Все прочие рассуждения Келлога по поводу того, что как математик я вполне устроен, что работы эти мне ни к чему и что в данном случае более чем уместно проявить благородство, уступив честь их создания молодости и неопытности, то они просто не произвели на меня никакого впечатления. Кандидаты, о которых шла речь, были старше меня и, будучи учениками одного из влиятельных американских математиков, находились в гораздо более выгодном положении, чем я. В отличие от них, мне никогда не приходилось пользоваться милостями сильных мира сего, и профессора из Гарварда считали меня математиком, и притом вполне устроенным, только в тех случаях, когда хотели причинить мне какую-нибудь неприятность.
Если бы я не интересовался ничем, кроме научной деятельности, и занимался только устройством своей карьеры, создавшееся положение основательно отравило бы мою жизнь. Но ученый, кроме того, еще человек и, как всякий человек, имеет какие-то потребности, удовлетворение которых невозможно отложить до окончательного устройства всех дел. Я приближался к тридцати годам и был уже вполне готов вкусить радости семейной жизни. Как раз в это время мое внимание привлекла одна молодая особа, которая потом стала моей женой.
Девушку, столь сильно меня заинтересовавшую, звали Маргарет Энгманн. Когда-то Энгманны занимались в Германии земледелием, но со временем социальное положение семьи изменилось. Из мелких фермеров они превратились в арендаторов, некоторым из них удалось стать управляющими в крупных имениях, другим — добиться успеха на духовном поприще; через несколько поколений члены этой семьи уже представляли самые различные профессии. Мать Маргарет приехала в Америку после смерти мужа. Она поселилась на Западе и вела деятельную, полную романтики жизнь на лоне природы. В Маргарет меня прежде всего привлекали унаследованные от матери прямота, искренность и сердечность. Эти ее качества заставили меня сначала предположить, а потом поверить в то, что она — та самая девушка, которая мне нужна.

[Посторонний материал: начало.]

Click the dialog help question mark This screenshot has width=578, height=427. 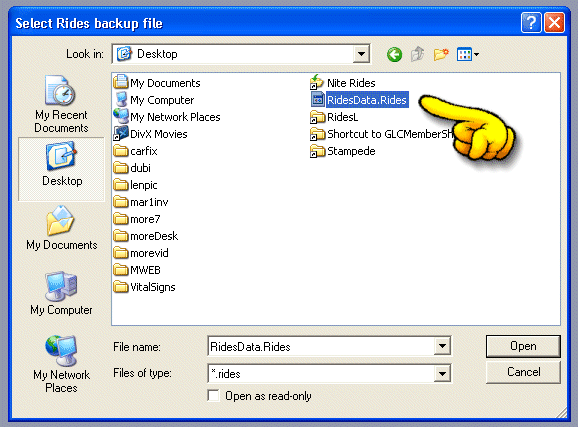(531, 23)
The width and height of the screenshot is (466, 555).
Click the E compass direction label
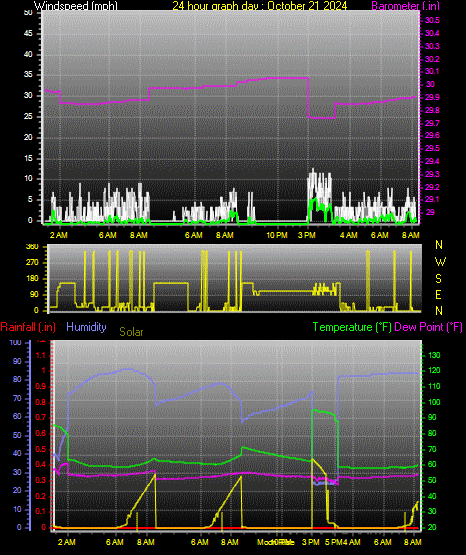pos(438,294)
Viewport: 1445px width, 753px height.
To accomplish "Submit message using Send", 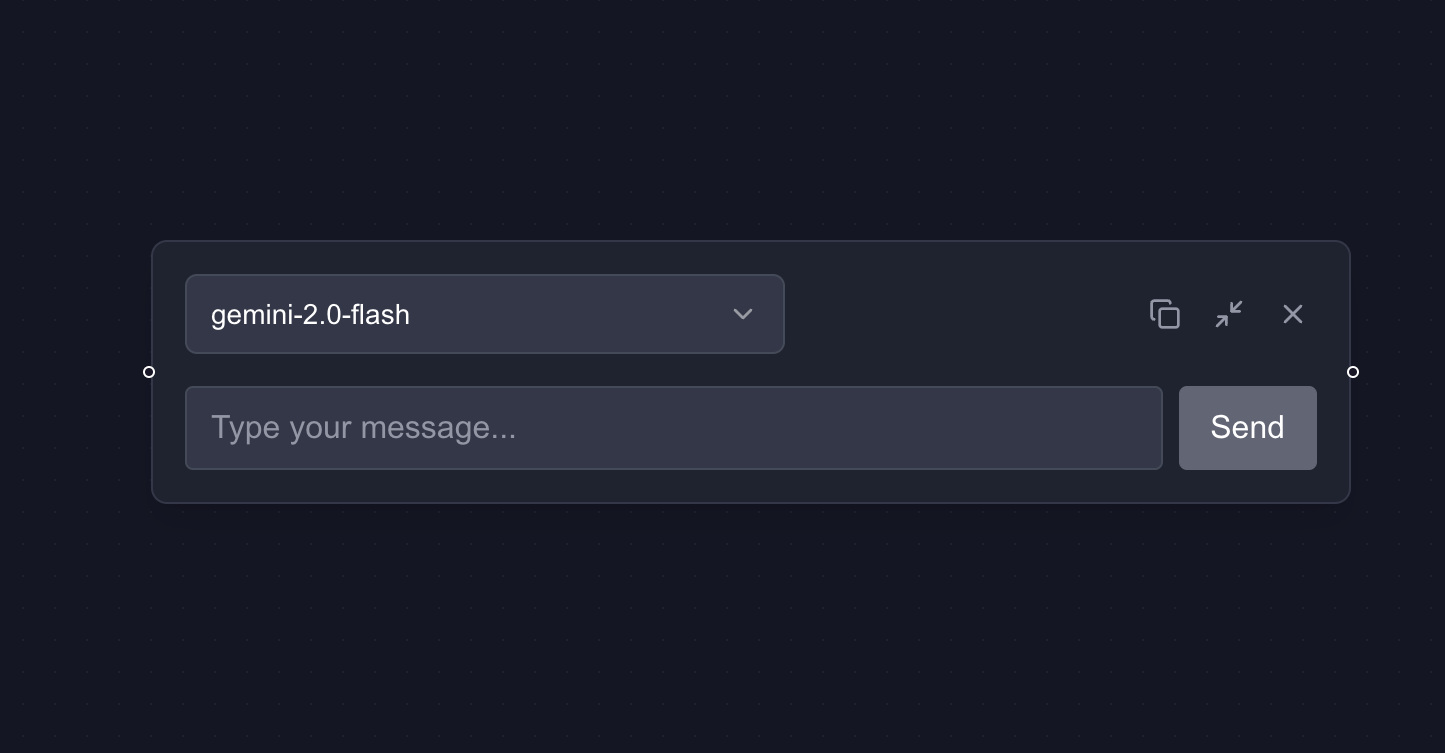I will (x=1247, y=428).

В один из сырых, холодных декабрьских дней я поехал к ним в гости. Это было как раз в период обострения моих отношений с Келлогом. Возвращаясь домой, я долго ждал трамвай и промок до костей. В тот же вечер я почувствовал, что жестоко простудился. На очередном заседании местного отделения Американского математического общества я встретился с Келлогом, но, обсуждая с ним вопрос об опубликовании своей статьи, я, из-за начинавшегося воспаления легких, говорил уже в каком-то полубредовом состоянии и вместо того, чтобы спокойно согласиться с его точкой зрения, начал страшно горячиться. Я ясно чувствовал в его словах стремление во что бы то ни стало сохранить монополию за «своими» и не дать «чужаку» приблизиться к святая святых. Это раздражало меня больше всего. В конце концов, возмущенный, я заявил, что собираюсь немедленно опубликовать статью в нашем новом математическом журнале. Тут-то и грянула буря. Келлог и Биркгоф обрушились на меня со страшными обвинениями, в мгновение ока я был осужден и заклеймен с самых высоких моральных позиций.
На следующий день, чувствуя себя совершенно больным и полностью скомпрометированным, я отправился в Гротон, на ферму, которую приобрели мои родители после того, как отец окончательно решил уйти в отставку. Была суббота, на улице похолодало, и я воспользовался уикэндом[43], чтобы переключиться на зимние виды спорта. Но как только я вернулся домой, мне пришлось немедленно лечь в постель: оказалось, что у меня первоклассная бронхопневмония. В течение всей болезни меня преследовали кошмары, в которых уныние и тревога, вызванные ссорой с гарвардскими математиками, причудливо переплетались с беспокойством по поводу логического обоснования моей работы. Из-за постоянных болей и затрудненного дыхания я уже не мог различить, что меня мучает — хлопанье оконной занавески или нерешенные вопросы, связанные с проблемой потенциала, которой я тогда занимался.
Мне трудно сказать, что происходило на самом деле: ощущение боли проявлялось как тревога за математические дела или нерешенные математические вопросы материализовались в ощущении физической боли. Все переплелось настолько тесно, что нечего было и думать отделить одно от другого. Размышляя потом о своем странном состоянии, я пришел к выводу, что почти любое мое переживание в какой-то степени всегда символически отражает ту или другую математическую ситуацию, которая мне еще не ясна или не успела вылиться в конкретные формулы. Под влиянием этого наблюдения я начал отчетливее, чем раньше, понимать, что именно побудило меня заняться математикой. Думаю, что одна из главных причин состояла в том, что я очень остро, наверное даже можно сказать болезненно, реагировал на неразрешенные математические проблемы. Со временем ощущение, что я не могу заниматься ничем другим, пока мне не удастся с помощью каких-то, пусть временных, но вполне отчетливых, формулировок добиться ясности в вопросе, над которым я работаю, становилось все острее и острее.